A vendor builds your GTFS feed. The cleanest time to require it be good is before you sign, not after a rider gets routed to the wrong corner. Here is language you can paste into a contract or an RFP.

Sample contract clause

The vendor shall deliver a GTFS Schedule feed that produces zero errors from the current MobilityData canonical GTFS validator; includes a feed_info.txt with a service window covering at least the next 30 days at all times; populates wheelchair_boarding on stops and wheelchair_accessible on trips; and remains downloadable at a stable public URL. These are the criteria of the GTFS Scorecard conformance mark (Valid, Current, Accessible); the agency may verify the feed holds the mark at any time on its public scorecard page, at no cost to either party.

Sample acceptance test

Deliverables need a gate a non-developer can hold. This one is a single command the vendor runs and hands you the output of:

Before acceptance, the vendor shall demonstrate the delivered feed earns at least grade B on the GTFS Scorecard rubric, for example by running `scorecard try <feed-url> --min-grade B` or the equivalent CI check, and shall provide the resulting report to the agency.

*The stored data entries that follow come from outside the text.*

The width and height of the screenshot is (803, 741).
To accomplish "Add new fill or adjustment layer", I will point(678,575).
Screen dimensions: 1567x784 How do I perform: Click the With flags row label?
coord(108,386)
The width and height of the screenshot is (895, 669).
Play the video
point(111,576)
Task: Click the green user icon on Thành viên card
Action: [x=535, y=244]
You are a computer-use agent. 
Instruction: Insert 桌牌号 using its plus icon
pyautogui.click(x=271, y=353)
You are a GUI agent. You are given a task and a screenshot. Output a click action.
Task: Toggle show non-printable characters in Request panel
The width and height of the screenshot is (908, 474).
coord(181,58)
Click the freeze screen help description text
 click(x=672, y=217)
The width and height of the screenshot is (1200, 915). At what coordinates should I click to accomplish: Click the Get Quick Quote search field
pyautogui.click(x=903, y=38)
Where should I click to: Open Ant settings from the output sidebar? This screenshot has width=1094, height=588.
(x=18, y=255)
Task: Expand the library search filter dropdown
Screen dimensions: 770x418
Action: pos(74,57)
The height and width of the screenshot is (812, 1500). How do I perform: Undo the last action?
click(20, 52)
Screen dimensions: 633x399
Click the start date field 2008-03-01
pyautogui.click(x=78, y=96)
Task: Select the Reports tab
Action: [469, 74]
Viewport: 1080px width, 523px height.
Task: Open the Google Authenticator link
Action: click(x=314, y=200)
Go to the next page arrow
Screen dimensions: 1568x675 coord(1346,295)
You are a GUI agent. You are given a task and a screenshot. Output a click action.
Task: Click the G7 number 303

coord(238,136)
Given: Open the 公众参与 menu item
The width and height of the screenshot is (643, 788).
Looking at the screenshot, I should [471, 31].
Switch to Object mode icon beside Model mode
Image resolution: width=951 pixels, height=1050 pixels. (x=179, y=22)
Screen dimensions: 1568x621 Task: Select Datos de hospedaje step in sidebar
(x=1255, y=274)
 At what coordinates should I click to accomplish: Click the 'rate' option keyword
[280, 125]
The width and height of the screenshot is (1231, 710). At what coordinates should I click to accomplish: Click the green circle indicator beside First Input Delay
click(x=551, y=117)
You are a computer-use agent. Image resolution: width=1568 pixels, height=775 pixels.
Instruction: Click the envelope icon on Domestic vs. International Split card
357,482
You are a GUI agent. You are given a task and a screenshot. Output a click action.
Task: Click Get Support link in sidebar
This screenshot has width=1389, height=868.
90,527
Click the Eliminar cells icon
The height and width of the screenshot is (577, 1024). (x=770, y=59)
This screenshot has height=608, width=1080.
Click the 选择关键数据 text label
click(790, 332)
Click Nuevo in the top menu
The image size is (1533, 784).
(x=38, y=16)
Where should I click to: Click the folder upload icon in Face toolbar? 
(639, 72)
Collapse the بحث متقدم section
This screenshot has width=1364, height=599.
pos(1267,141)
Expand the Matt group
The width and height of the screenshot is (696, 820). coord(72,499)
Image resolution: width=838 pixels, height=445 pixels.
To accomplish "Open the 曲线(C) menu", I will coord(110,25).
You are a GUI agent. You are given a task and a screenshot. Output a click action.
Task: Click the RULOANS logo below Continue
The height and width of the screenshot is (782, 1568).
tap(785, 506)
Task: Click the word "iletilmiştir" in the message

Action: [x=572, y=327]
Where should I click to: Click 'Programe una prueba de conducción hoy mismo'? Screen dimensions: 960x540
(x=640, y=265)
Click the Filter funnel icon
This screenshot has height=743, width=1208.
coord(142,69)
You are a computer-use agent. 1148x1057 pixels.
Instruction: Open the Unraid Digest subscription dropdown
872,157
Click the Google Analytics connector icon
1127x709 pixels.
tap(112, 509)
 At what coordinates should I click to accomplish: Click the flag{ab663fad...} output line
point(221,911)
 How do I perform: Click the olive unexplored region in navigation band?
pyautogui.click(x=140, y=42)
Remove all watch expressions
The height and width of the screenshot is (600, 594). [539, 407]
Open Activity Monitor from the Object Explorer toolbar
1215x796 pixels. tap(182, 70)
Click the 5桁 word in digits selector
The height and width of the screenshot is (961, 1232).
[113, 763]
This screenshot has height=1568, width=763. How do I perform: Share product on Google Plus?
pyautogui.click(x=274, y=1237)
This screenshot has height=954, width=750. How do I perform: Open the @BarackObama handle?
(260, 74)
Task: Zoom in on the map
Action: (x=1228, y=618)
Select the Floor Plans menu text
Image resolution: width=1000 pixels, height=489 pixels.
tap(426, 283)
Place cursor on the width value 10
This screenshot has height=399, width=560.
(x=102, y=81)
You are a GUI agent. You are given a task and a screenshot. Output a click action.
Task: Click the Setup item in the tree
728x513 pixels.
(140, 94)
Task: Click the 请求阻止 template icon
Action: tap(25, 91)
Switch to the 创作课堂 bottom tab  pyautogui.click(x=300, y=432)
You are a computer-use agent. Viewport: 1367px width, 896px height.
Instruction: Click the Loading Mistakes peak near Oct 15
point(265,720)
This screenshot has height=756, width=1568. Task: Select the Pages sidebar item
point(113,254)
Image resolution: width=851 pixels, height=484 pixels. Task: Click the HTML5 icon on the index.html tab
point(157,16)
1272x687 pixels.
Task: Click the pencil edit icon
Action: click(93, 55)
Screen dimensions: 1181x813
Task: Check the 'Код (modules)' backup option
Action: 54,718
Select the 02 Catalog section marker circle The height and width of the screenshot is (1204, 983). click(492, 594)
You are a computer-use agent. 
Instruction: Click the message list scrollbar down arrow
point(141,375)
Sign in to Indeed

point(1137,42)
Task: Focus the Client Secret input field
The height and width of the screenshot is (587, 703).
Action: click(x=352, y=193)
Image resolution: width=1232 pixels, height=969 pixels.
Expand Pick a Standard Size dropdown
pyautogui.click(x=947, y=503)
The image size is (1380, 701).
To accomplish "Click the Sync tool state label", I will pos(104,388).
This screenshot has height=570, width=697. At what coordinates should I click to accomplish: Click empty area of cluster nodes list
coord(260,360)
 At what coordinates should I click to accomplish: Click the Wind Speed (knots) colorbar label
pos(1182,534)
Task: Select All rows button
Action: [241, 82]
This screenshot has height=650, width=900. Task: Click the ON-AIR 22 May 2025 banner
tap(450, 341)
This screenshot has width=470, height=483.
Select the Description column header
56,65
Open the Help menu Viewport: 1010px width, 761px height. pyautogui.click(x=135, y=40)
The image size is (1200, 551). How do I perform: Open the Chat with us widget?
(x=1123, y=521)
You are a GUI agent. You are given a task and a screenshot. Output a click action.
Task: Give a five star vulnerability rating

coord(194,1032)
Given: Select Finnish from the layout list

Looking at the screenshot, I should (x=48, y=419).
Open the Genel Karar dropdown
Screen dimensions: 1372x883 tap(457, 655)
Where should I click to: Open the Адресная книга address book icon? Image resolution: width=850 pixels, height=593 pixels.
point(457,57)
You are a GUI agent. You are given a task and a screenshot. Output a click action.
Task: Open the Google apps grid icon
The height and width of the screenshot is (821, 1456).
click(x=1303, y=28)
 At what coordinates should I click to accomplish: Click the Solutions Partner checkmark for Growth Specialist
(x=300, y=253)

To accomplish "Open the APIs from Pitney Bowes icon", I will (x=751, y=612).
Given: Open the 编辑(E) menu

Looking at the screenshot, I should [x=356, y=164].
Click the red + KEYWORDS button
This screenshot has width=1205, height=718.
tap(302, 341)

The conformance mark on the agency's scorecard page is the ongoing version of the same gate: it appears while the feed is valid, current, and carries accessibility fields, and it disappears when any of those lapses, so a contract can reference it as a standing condition rather than a one-time check.

What each part buys you

Verify it cheaply

You do not need to take the vendor's word for it. Find your agency on this site to see where the feed stands today, add a GTFS Scorecard check to a build so a bad feed fails before it publishes, or paste a feed URL to grade it right now.

This is sample language to adapt, not legal advice. Check it against your agency's procurement rules.